Fourni’nin bal şöleni

Fourni’nin bal şöleni

Fourni Adası’nda her yıl düzenlenen Bal Festivali, adanın tarihi korsan kökenlerini ve halkın imece usulüyle gerçekleştirdiği geleneksel bal hasatını kutlayan bir etkinlik olarak öne çıkıyor.

YAZI VE FOTOĞRAFLAR: Ayşegül Torun

Ikaria-Samos üçgeninin üçüncü Adası olan Fourni Adası aslında yarış filosunun yakından tanıdığı bir ada. Zira Fourni-Samos kanalı, Aşşa Yarışı’nda yer alan bütün tekneler için yıllardır bu kanalda yaşanmış ve anlatılacak hikâyeler demektir.

Zaten sekiz sene önce bu adaya gelmeme sebep, biraz da Bozcaada mendirek nöbetlerinde dinlediğim bu hikayelerdir. Patmos Adası’nda hiç görmediğim bir evi bir gece yarısı kiralayınca ev sahibi evin hazırlanması için benden bir hafta süre istedi doğal olarak, zira ev 15 yıldır kapalıymış. Hâl böyle olunca ben de haritadan en yakında nereye gidebilirim diye bakmıştım. Fourni tabii ki bir anda eski bir dostu görmek gibi olmuş ve ertesi gün neredeyse iki bofor havada adaya vasıl olmuştum. O zamandan beri de git gel adanın yaşamına karışıp neredeyse onlardan birisi oluverdim.

İşte bu Bal Festivali’nde görev almak da bunlardan bir tanesi.

Korsan Adası Fourni’de 13. Bal Festivali’ne katılanlar, taze bal ve yöresel lezzetlerin tadını çıkarırken, adanın rüzgârlı doğasının ve tarihi hikayelerinin büyüsüne kapılıyorlar.
Korsan Adası Fourni’de 13. Bal Festivali’ne katılanlar, taze bal ve yöresel lezzetlerin tadını çıkarırken, adanın rüzgârlı doğasının ve tarihi hikayelerinin büyüsüne kapılıyorlar.

━━━

### Yönerge 1
Bal festivali yazısında "Ikaria-Samos üçgeninin üçüncü" ifadesinden başlayıp "bunlardan bir tanesi." ifadesine kadar, bu ifade de dahil olmak üzere, yer alan kısmı aynen yeniden veriniz.

Ham kayıtlar:
━━━

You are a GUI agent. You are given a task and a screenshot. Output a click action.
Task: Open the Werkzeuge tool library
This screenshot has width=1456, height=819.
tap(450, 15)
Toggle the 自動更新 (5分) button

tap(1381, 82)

━━━

### Yönerge 2
Yukarıdaki listenin tamamını, satırlarında hiçbir değişiklik yapmadan yazıya geçiriniz.

### Tam çıktı 1
Ikaria-Samos üçgeninin üçüncü Adası olan Fourni Adası aslında yarış filosunun yakından tanıdığı bir ada. Zira Fourni-Samos kanalı, Aşşa Yarışı’nda yer alan bütün tekneler için yıllardır bu kanalda yaşanmış ve anlatılacak hikâyeler demektir.

Zaten sekiz sene önce bu adaya gelmeme sebep, biraz da Bozcaada mendirek nöbetlerinde dinlediğim bu hikayelerdir. Patmos Adası’nda hiç görmediğim bir evi bir gece yarısı kiralayınca ev sahibi evin hazırlanması için benden bir hafta süre istedi doğal olarak, zira ev 15 yıldır kapalıymış. Hâl böyle olunca ben de haritadan en yakında nereye gidebilirim diye bakmıştım. Fourni tabii ki bir anda eski bir dostu görmek gibi olmuş ve ertesi gün neredeyse iki bofor havada adaya vasıl olmuştum. O zamandan beri de git gel adanın yaşamına karışıp neredeyse onlardan birisi oluverdim.

İşte bu Bal Festivali’nde görev almak da bunlardan bir tanesi.

### Tam çıktı 2
You are a GUI agent. You are given a task and a screenshot. Output a click action.
Task: Open the Werkzeuge tool library
This screenshot has width=1456, height=819.
tap(450, 15)
Toggle the 自動更新 (5分) button

tap(1381, 82)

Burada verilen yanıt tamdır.